At the end of March, our writers were called upon to predict how 2017 would go. It was ugly. But some things we did get right.
It’s playoff time – the real playoffs, that is, and not just the wild, wild, Wild Card games. Though the Atlanta Braves aren’t participating, we cobbled together our guesses where every team would finish. I will spare you the individual results, but the consensus picks… were not terrible.
Mostly.
Let’s dig in:
NL East
Yeah, we figured Washington would win. 91% of us said so. That wasn’t up for much debate.
Beyond that, it was Mets 2nd, Atlanta 3rd, Miami 4th, and Philly 5th. So we got 3 of 5 right.
I do remember my own analysis at the time – that the Mets should finish second, but also had the potential to be the one team that could implode upon itself. Boy, did that ever happen.
I also suggested that Washington might also be one more major injury away from disaster. This was after Adam Eaton was lost for the year, and in truth, that team more-or-less had an additional major injury… they just rotated it around for a few weeks at a time – and survived it anyway since the rest of the division was so terrible.
I personally had the 72-90 Braves at 82-80. It should be easy to see where that downfall came from: Bartolo Colon, Julio Teheran at home, and various bullpen meltdowns.
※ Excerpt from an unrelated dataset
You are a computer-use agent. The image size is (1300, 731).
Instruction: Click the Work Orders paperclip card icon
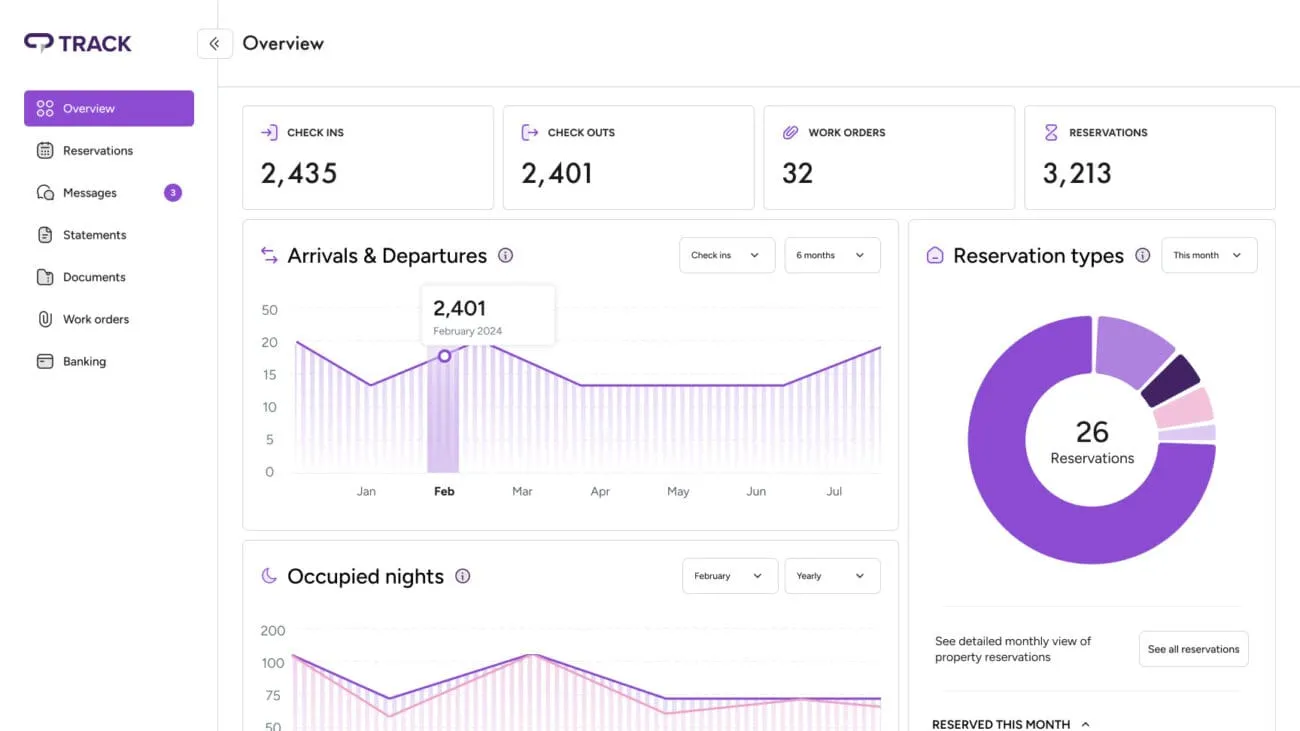click(x=790, y=132)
Fix those things and this truly becomes a winning (at least above .500) club.
The Marlins ended up with a juggernaut offense. I pretty sure that several fans – and team members are really lamenting the loss of Jose Fernandez now, as he would have been a difference maker for them.
NL Central
Yes – we picked the Cubs. We just didn’t guess they would have taken this circuitous route to get to the playoffs again.
We all whiffed on Milwaukee, neither expecting that their hitting or pitching would hold up. They have to be the surprise team of the National League, even more than the Rockies.
Our order: Cubs, Cards, Pirates, Brewers, Reds. Insert Brewers into the second slot and everything else is good as the Cardinals faded late.
In fact, there were 3 odd outcomes in this division: the Cubs being merely mediocre for so long before they found the light switch, the Brewers, and then the Cardinals for being bad at baseball. It was only their pitching that got them as far as it did, given pitching issues and the lack of… well, it was Matt Adams… not what you normally expect from Cardinal baseball.
NL West
That the Padres did not lose 100 games still stuns me, but it was their stop-gap veteran pitching that kept that from happening – better, really, than the Braves managed to accomplish (because Atlanta had a viable offense).
It stunned the rest of the writing crew, too, as this was a unanimously last-place call.
But here’s where I get to brag just a little: I had the NL West as Dodgers, Snakes, Rockies, Giants and Padres… swap the last pair and I would have nailed it.
But a 98 loss season from the Giants? Who knew that was coming?
Our composite result had the Dodgers winning, Giants second, Rockies 3rd, Arizona 4th, and the Pad Squad bringing up the rear.